Wittrock and Gold’s connection predates “Othello.” The two were at Juilliard together, and Gold—the final student in the school’s since-closed directing program—helmed Wittrock’s senior showcase.
“Finn made a very memorable impression when he arrived at Juilliard,” Gold tells Backstage. “He was just a kid, but already filled with poise and charm; [he] spoke Shakespeare effortlessly and had a smile that knocked everyone over. And it didn’t stop him from having a great work ethic and a selfless attitude toward the ensemble.” It was Wittrock’s performance in “Death of a Salesman” that inspired Gold to cast him in his two latest productions.
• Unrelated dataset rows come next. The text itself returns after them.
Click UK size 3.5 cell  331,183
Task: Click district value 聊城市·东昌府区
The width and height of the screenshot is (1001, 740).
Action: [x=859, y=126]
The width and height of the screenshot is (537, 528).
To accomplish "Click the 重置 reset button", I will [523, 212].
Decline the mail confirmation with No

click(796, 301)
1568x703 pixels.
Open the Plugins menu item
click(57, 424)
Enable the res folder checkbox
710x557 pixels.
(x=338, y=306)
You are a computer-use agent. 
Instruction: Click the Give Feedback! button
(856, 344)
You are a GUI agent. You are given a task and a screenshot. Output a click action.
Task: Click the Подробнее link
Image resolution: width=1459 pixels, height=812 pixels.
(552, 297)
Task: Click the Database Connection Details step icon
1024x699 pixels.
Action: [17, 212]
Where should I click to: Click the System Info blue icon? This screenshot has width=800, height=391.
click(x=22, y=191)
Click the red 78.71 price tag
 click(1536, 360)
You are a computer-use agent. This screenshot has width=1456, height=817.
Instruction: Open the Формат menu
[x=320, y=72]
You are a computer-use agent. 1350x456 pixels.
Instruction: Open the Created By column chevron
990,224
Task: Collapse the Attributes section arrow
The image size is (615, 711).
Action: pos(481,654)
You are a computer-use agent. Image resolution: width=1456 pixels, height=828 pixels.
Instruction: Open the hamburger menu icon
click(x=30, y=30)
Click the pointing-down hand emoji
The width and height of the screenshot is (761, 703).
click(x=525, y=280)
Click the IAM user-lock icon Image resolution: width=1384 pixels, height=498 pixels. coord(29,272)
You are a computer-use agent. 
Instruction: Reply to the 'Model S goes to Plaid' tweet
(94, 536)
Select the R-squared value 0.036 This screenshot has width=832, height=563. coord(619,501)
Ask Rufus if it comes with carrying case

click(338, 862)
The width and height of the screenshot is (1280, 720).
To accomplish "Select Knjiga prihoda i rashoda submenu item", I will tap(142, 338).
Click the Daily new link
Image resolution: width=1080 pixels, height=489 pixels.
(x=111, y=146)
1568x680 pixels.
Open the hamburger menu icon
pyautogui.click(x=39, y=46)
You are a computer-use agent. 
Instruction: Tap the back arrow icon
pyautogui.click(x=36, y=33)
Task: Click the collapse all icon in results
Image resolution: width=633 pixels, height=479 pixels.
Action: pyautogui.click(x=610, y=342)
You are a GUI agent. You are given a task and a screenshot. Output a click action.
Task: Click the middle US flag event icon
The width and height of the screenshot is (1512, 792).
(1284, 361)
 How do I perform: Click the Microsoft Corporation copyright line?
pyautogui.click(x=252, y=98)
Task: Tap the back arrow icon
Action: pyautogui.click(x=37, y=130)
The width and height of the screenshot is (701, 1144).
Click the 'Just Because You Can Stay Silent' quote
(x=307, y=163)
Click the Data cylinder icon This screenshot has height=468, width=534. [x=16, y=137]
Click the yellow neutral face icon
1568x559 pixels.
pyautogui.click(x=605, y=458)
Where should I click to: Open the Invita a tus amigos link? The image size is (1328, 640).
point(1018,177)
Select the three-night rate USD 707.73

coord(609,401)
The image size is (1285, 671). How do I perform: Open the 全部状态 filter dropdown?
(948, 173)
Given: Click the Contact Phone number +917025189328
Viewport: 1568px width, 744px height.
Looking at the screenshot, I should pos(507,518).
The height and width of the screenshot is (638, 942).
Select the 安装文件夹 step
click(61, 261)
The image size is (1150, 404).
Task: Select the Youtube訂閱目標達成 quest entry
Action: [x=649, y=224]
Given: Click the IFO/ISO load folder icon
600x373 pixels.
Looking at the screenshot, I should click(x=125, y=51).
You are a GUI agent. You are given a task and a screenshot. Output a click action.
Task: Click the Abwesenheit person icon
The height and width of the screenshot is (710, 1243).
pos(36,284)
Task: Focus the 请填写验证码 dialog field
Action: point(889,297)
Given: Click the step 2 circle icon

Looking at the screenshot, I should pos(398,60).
Wittrock emphasizes that trust is integral to frequent collaboration. “I’m willing and able to try any wild experience,” he says as he speculates on what Gold sees in him. “I wouldn’t do that for someone I didn’t believe in. Daniel Craig puts me in a headlock and throws me across the stage [as seen in “Othello”], and I’m like, ‘Yeah, sure. Bring it on.’ When you don’t trust the director, you unconsciously hold yourself back. You don’t feel like you have a safety net, so you don’t stretch yourself as far.”
The security of solid creative leadership informs his relationship with Murphy as well—and the feeling is clearly mutual. Wittrock recalls Murphy approaching him on the set of “The Normal Heart” during the penultimate day of shooting to offer him a role on “American Horror Story.” “It’s brilliant of him,” Wittrock says with a laugh. “He just asks you on the spot. What are you going to say, ‘Let me talk to my agent’? The ease with which he was just like, ‘I can change your whole life’ was just so cool and classy.
“It’s like waving a treat in front of a dog,” Wittrock says. “We salivate to play these parts. You only get a little taste at first, and then you want more.”
Finding his Jim O’Connor, the crucial gentleman caller in “The Glass Menagerie,” is Wittrock’s chance to get the full taste of the treat he was presented with 10 years ago, during his first year at Juilliard. “It was one of my first scenes,” he explains. “There was this feeling of just starting to sink your teeth into something and wanting to bite all the way, but not having the opportunity to.”
His process this time around is of course more in-depth, from studying Dale Carnegie’s 1936 self-help book “How to Win Friends and Influence People” (“It’s exactly the way Jim talks”) to balancing his own feelings of pity for Laura with Jim’s lack thereof (“[The audience] didn’t come to see me cry”). Still, Wittrock finds himself revisiting the fundamentals he learned at Juilliard before even getting to scene work.
“You change, but the theater stays the same,” Wittrock observes. “When you come back to the stage, you need to remember the muscles that you maybe didn’t use doing film and TV. I’m literally channeling first year of acting and third year of voice. When alumni would come back and say, ‘Remember the first year of acting,’ I’d be like, ‘Shut up; tell me the real shit.’ Now I’m totally that person.”
Once “The Glass Menagerie” concludes its run, Wittrock plans to return to the screen. “I’ve bitten off a good piece of the theater stick at this point,” he quips. If and when he decides to return, Gold has some ideas: “If we just stick to Shakespeare and Williams, we’ve got a bunch of parts he’s perfect for,” the director says.
Even in his upcoming film projects, Wittrock is tackling the classics. He stars as Demetrius in a screen adaptation of “A Midsummer Night’s Dream” alongside husband-and-wife Shakespeare interpreters Hamish Linklater and Lily Rabe. But it’s not—well—“your grandfather’s ‘Midsummer.’ ” Here, the woods of Athens are transported to Malibu, California.
“In the meantime,” he says, “I’ll just be down the street.”